EXERCISE REQUIREMENTS
When a line in the listing below contains the word "January", return a copy of that line.

SOURCE INFORMATION
..........
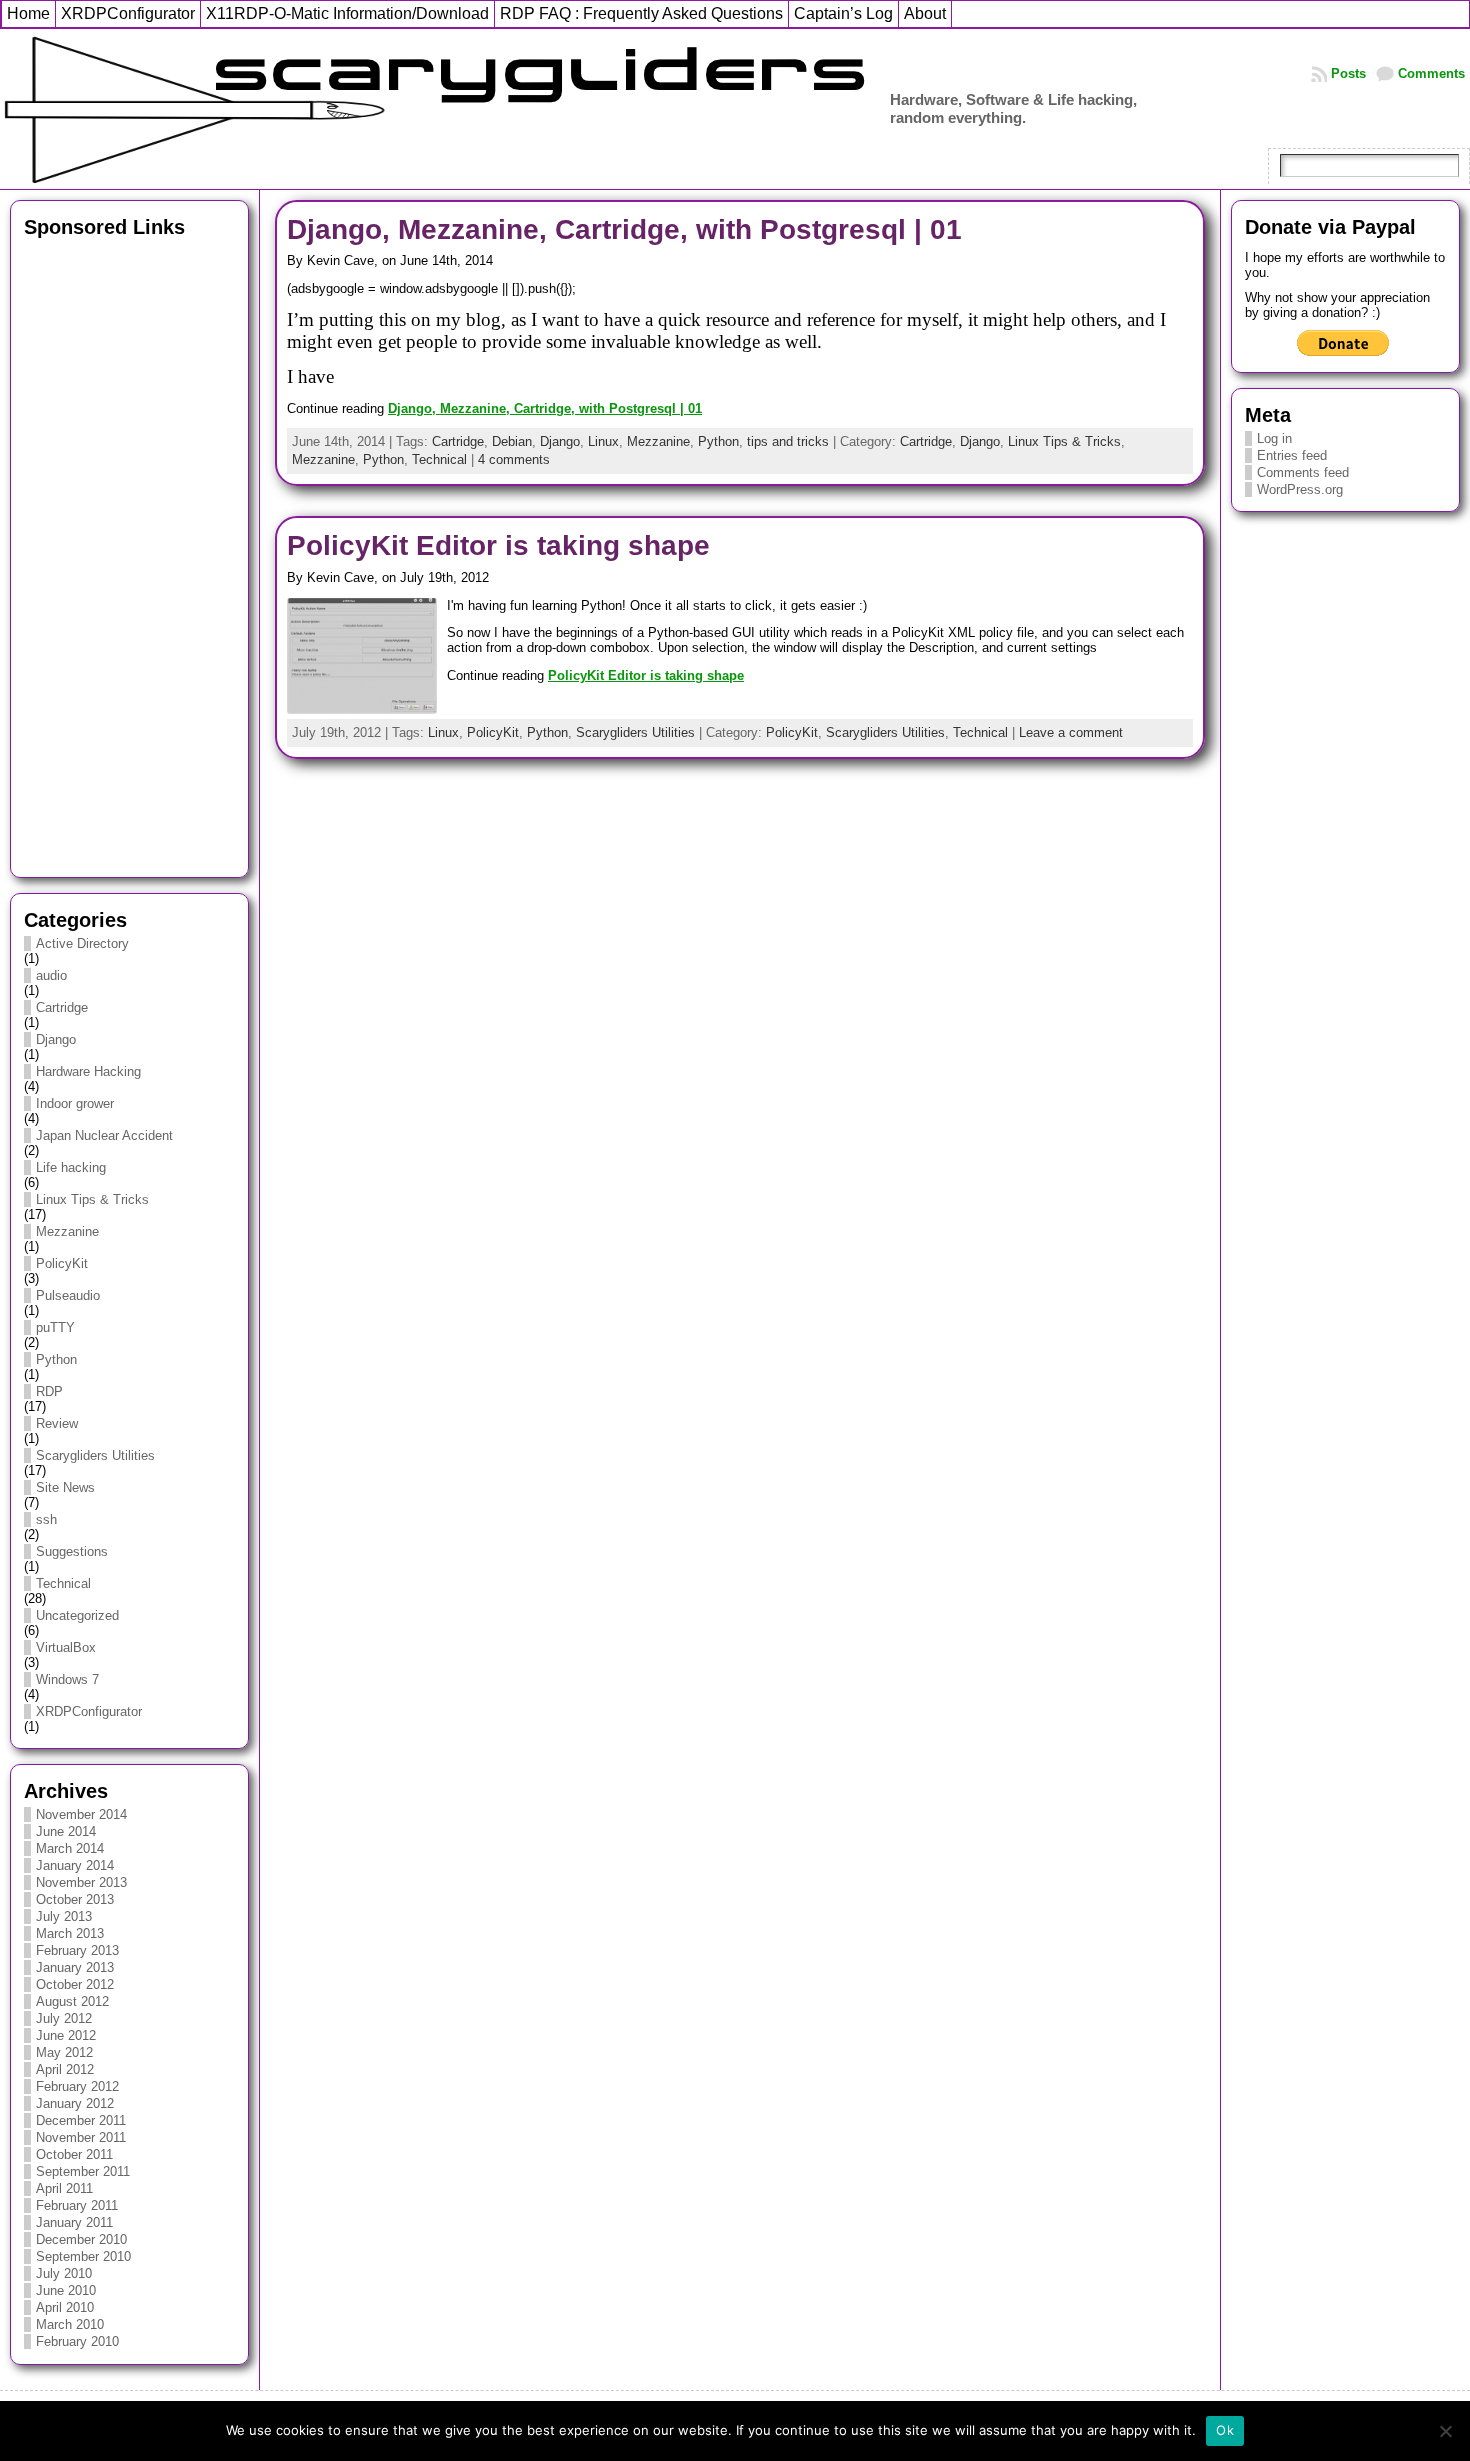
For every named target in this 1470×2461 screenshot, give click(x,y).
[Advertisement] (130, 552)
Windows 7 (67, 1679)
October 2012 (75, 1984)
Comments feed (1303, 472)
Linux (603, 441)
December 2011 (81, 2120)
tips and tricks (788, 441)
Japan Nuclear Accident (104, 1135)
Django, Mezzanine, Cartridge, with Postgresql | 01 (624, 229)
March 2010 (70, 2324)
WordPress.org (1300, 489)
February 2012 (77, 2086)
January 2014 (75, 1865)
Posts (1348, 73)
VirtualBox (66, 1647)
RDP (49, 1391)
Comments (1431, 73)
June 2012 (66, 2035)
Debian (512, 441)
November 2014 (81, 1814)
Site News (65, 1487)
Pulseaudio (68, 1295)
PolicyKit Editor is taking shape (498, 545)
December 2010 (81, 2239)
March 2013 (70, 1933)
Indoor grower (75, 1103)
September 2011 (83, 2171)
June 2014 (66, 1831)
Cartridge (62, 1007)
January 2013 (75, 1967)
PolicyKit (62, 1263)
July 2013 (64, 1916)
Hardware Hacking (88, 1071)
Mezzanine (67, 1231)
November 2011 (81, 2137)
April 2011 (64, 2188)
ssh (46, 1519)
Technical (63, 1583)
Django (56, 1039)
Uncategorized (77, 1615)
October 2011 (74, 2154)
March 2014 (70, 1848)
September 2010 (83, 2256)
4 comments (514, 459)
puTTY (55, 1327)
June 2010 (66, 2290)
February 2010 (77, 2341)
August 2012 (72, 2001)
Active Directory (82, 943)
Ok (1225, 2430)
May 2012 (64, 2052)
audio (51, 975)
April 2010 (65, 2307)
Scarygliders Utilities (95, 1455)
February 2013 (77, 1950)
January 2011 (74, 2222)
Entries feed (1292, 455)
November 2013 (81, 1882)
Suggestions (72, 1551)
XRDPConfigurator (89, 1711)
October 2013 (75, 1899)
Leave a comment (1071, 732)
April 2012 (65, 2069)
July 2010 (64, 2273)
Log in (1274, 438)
..........
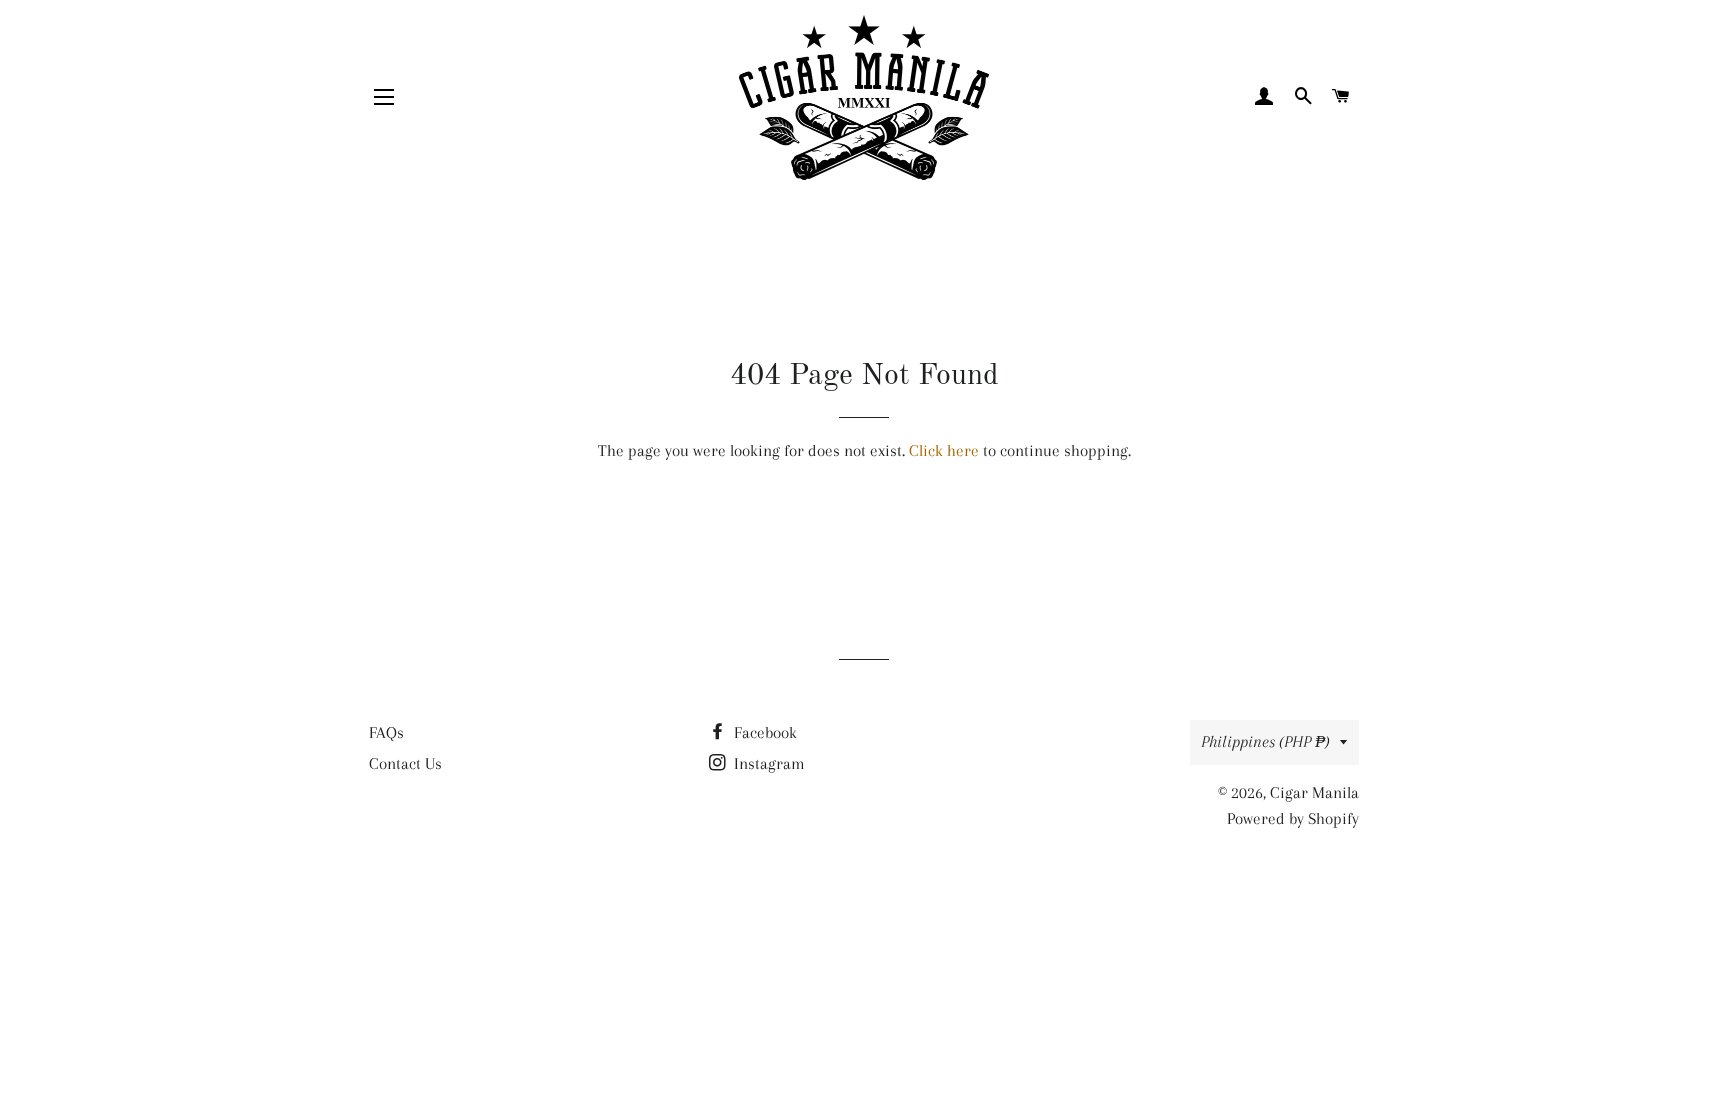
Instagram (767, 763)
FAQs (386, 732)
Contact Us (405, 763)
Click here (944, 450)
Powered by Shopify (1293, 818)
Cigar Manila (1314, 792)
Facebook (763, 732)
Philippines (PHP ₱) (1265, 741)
..........
EXERCISE RESULT
January 2014 (75, 1865)
January 2013 (75, 1967)
January 2011 (74, 2222)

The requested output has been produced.